At about that point in the episode, Cranston observed: “This is a great story; unfortunately, it’s my ancestor’s story.”

If I ever write a book about the story I’m thinking of (my sister Sara keeps telling me I should write books), I’ll have to remember to put that on the flyleaf or something (credited, of course)…

The story pertains to my great-grandmother Nunziata. She was born in Italy and later immigrated to Ohio.

Before Nunziata was married to my great-grandfather, she had a first husband named Silvio, who abandoned her. He left her pregnant with a daughter he would never even meet. He eventually went back to Italy himself and served in World War I.

Silvio may or may not have died fighting in the Alps. I’m not being cute; I’m really not sure. I have a clue that seems to indicate that is indeed how he met his end, but I’m not completely sure it was him. On the one hand, I kind of hope so, because “that’s what you get for abandoning your pregnant wife and leaving the country, jerkwad.” On the other hand, if he hadn’t done so, I probably never would have been born. So…there’s that.

Nunziata married and had 3 more children, one of them being my grandmother. She died at age 24 of tuberculosis, leaving those 4 small children (age 7 and under), including the daughter by her first husband. That daughter also later died of tuberculosis, at age 19.

my great-grandmother Nunziata

my great-grandmother Nunziata

That’s Nunziata in the image above, or at least that’s what I’ve been told. I find it difficult to believe that as the face of a woman aged 24 years or younger (because Nunziata died at 24 so could not be older than that in any photograph)…she looks so much older. But I know that people of the past tended to look older, sooner, because life was harder then — especially if their lives were harder than average. And from what I know about it, she certainly had a tumultuous life.

There’s more to the story than what I’ve written here — well, isn’t there always? There’s always more to any historical story than we could ever know. But in this case, I mean, there’s actually more to this one that I do know but have elected not to share.
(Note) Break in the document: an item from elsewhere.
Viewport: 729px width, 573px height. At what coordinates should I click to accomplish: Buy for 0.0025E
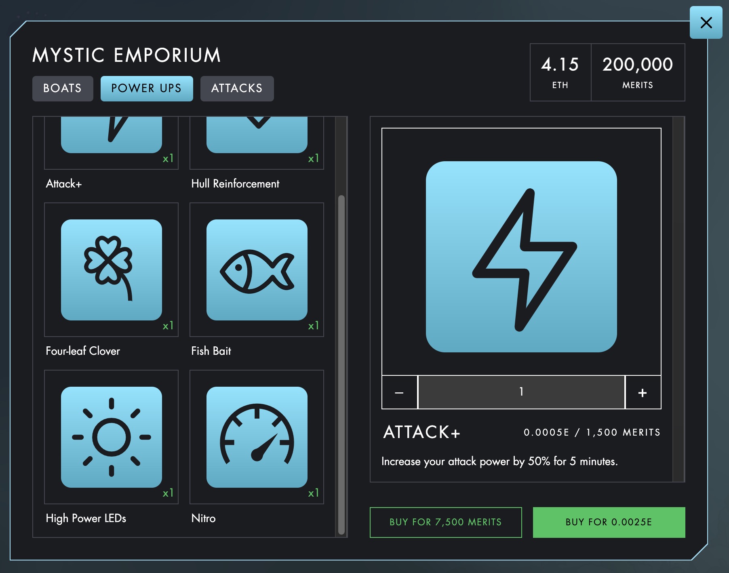(x=609, y=522)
I recently found out many more details about this woman with the short and dramatic life. But when I excitedly recounted these recently discovered gold nuggets of information to my father — it was “a great story,” after all — he did not seem to share my excitement. To be honest, I think he may have even been less than thrilled that I had uncovered them at all — 100-year-old details that even he didn’t know, yet I think he would have been content to have never known. Anyway, I doubt he would be too happy if I laid them all out here.

But getting back to Cranston’s story and that concise little sound bite: “This is a great story; unfortunately, it’s my ancestor’s story.”

I guess I was just glad to hear someone else say that — to recognize a really enthralling story for what it is, but yet, even though it’s got the makings of a great tragic novel…it’s not fiction, and more than that, it’s something that happened to not just a real person, but to someone in your family. And that in addition to being justifiably mesmerized by “the story,” you should probably try to remember to be at least a little bit sad about it, because for somebody (actually more than one somebody) that wasn’t just a story; that was their life.

4 responses to “This is a great story, unfortunately…

  1. Another great story, Lisa.

  2. I liked your story and I can identify with it. I have been researching my ancestors in Italy’s Trento and Bolzano Provinces for over 20 years with some truly unbelievable results. I even had one distant relative who was tried for being a witch in the early 1600’s.

    Your story about World War I also touched a nerve. In our area of Italy, World War I was much like the American Civil War. Like the South, people in the South Tirol sometimes act like the war never ended. The second world war split the northern provinces along cultural lines for good and left scars on the culture that are still visible today.